The whole point of the shell is to run programs other than itself,
such as "vi", "cc", "troff", etc.
Occasionally there is a need for a command that the shell can perform
internally, that is, without locating a program file or
creating another process.
So in this step the shell usually tries to locate a file containing the
program named by the first command word, but not before checking
to see if it belongs to the set of commands built-in to itself.

If a command is non-built-in, the shell scans a list of directories
called the searchpath, which may be personalized for each user.
It appends the first command word to the first directory on
the list and checks to see if the resulting file name exists.
If not, it checks the second directory in a similar fashion,
and so forth, until a file is found, and that file name is
used when execl is called in step 6.
In the case that no file is found, the shell reports this
and prompts for another command.

If your searchpath becomes garbled, usually because you were
experimenting with it, the shell may not find some or all of
the usual non-built-in commands.
Besides panicking, there are two things to do.
Fortunately, the command to correct the searchpath is built-in
and can still be used, but only if you recognize that
that is the problem.
Also, if the first command word begins with a /, the shell
considers it to be the name of the program file to execute,
for example, the command "/usr/ucb/vi .cshrc" would work.

If a command is built-in, the shell bypasses steps 4, 6, 7, and 8,
which reduces run time greatly, and performs the command in its own way.
For the sake of efficiency, a built-in command is preferred to a
non-built-in command if they perform the same function, and that is
why some of the built-in commands were created.
Other commands were built-in because they would not have worked
otherwise, due to the way that processes
disappear completely in step 7; in particular, if a command is
needed to change the behavior of your shell from that point on,
a non-built-in command would only be able to change the characteristics
of a child process of your shell, the shell process that will read
your next command when the child dies leaving no trace of the change.

The "echo" command, for example, is built-in to the C shell
because it is used so often.
A quick and ugly way to list the files in your directory,
without using the "ls" command, is to type "echo *".
A very quick way to create a one line file, without "vi",
is "echo This is a one line file. > oneliner".
Some commands that have to be built-in are "cd", "set",
"alias", and "history".
Unfortunately, most built-in commands do not have separate manual
sections, so the command "man set" will yield nothing, while "man csh"
will tell you about "cd" after printing the first 9 pages or so.
Ironically, "man echo" will display a manual page because users
of the Bourne shell do not have a built-in "echo" command.
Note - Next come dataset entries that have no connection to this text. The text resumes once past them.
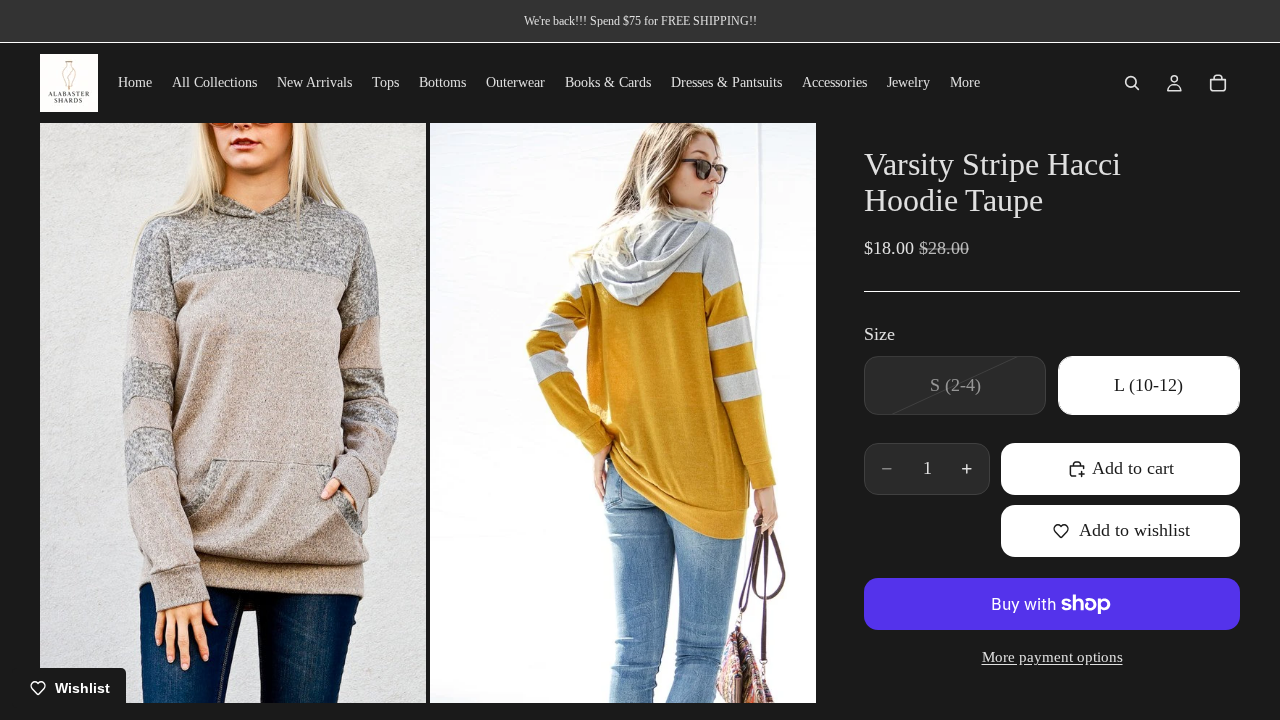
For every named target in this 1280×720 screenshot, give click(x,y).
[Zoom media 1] (233, 412)
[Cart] (1218, 83)
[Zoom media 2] (623, 412)
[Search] (1132, 83)
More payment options (1052, 657)
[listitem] (965, 83)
[4] Makes a copy of itself -- a child process.

The Unix kernel requires the C shell -- in fact, requires
all programs that run other programs -- to use execl.
Unfortunately, that causes the process running the new program
to die when it is done.
Your shell therefore has to create a new process to do the execl
in order that the old process survive to prompt you for the
next command.
The only way to create a new process on Unix, though, is for
an existing process to make a copy of itself by executing
a program statement called fork.
The new and old processes are identical except that one knows
it is a parent and the other knows it is a child, and
the internal code of the program for both processes can
take different branches on the basis of this information.
This step is time-consuming, and the documentation sometimes
mentions useful ways to avoid having to fork new processes,
for instance, by using built-in commands.
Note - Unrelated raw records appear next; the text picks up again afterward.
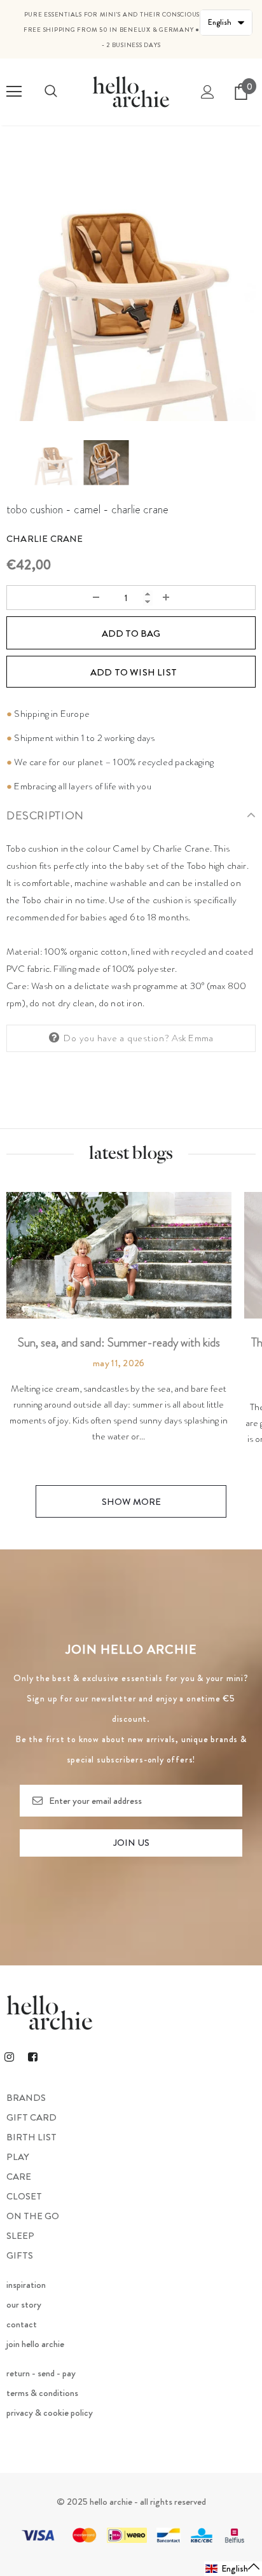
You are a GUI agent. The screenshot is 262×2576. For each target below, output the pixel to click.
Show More (131, 1502)
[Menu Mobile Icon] (14, 91)
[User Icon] (207, 92)
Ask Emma (193, 1038)
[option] (131, 296)
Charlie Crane (44, 539)
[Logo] (131, 91)
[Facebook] (32, 2056)
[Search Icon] (51, 91)
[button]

[5] The child sets up input and output.

In this step, the command words are scanned for special input or
output redirection constructs.
When these constructs have been interpreted, they are removed
from the list of command words.
Any output file specified is created if it does not already exist.
If the file or directory does not have the correct permissions,
or an input file does not exist, the shell, not the program named
by the first command word, issues an error message and prompts
for another command.
The program to be run has no knowledge that its inputs and outputs
have been changed.

In the presence of a pipe between commands, the shell removes the
pipe constructs from the command line after first breaking it up
into separate subcommands.  Each of these subcommands is processed
like any other command, with a separate fork and execl for each.
The main difference is that the parent sets up input and output
between processes and has them all started up before beginning
to wait on any of them.

[6] The child transforms itself into the program found in step 3.
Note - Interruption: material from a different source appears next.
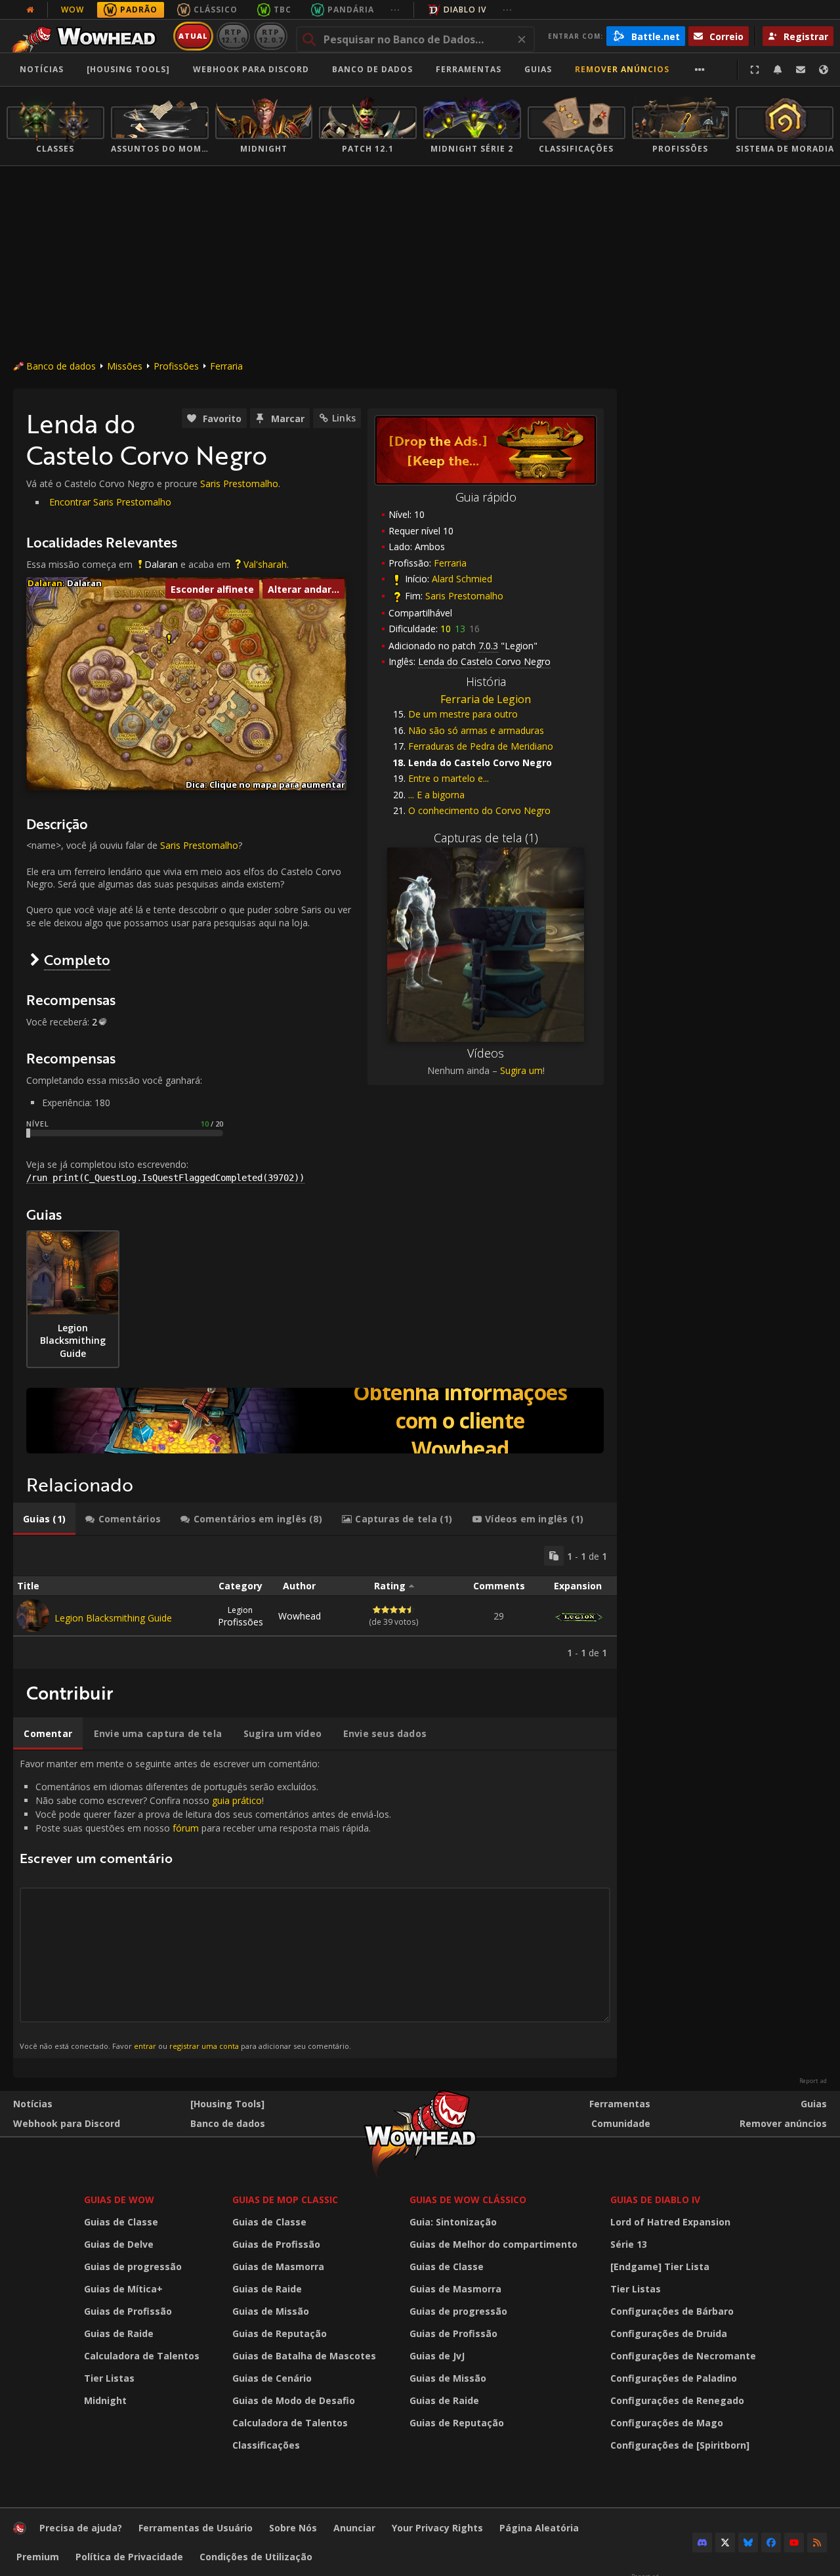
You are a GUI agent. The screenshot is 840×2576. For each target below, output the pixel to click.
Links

This is where the child does the execl, but not precisely.
For simplicity I did not mention that the actual call is
of the form:  execve( PROGFILE, ARG0, ARG1, ARG2, ..., 0 , ENV0, ENV1,
ENV2, ..., 0 ).
The new arguments (after the first 0) contain definitions of
all the current process's environment variables.
These may contain any information the user may choose
to store in them using the built-in command "setenv" and
have the property that besides input/output redirection, the
current directory, and a handful of other data,
they are some of the very few things
that can be inherited by the new program after execl.

[7] The child dies.

Processes can finish normally or abnormally,
but all of them die eventually.
For example, when you leave "vi" by typing ZZ, or when
"nroff" stops because of a macro/diversion overflow,
then the associated processes die.
Your shell itself is a process which dies when you logout.

When the child process running the new program dies,
the Unix kernel sends a signal to the parent process (your shell)
notifying it of the event.

[8] The parent waits for the child to die, then prompts the user.

In the meantime, the parent process has executed a program statement
called wait which just puts it on hold until Unix
sends a signal notifying the shell that the child has died.
If you had entered an & at the end of the original command,
your shell would not wait for notification of the child's death
but would print the child's process number and then
prompt you for the next command.
That procedure is called backgrounding a process.

While the C shell is waiting for the child (only on 4.1 or 4.2 BSD Unix)
you can type ^Z to wakeup the parent and
freeze the child for the time being.
At that point you could enter other commands to shell and
at a later time you could issue commands to resume execution,
kill it altogether, or resume execution in the background.
This useful feature is called job control.


jak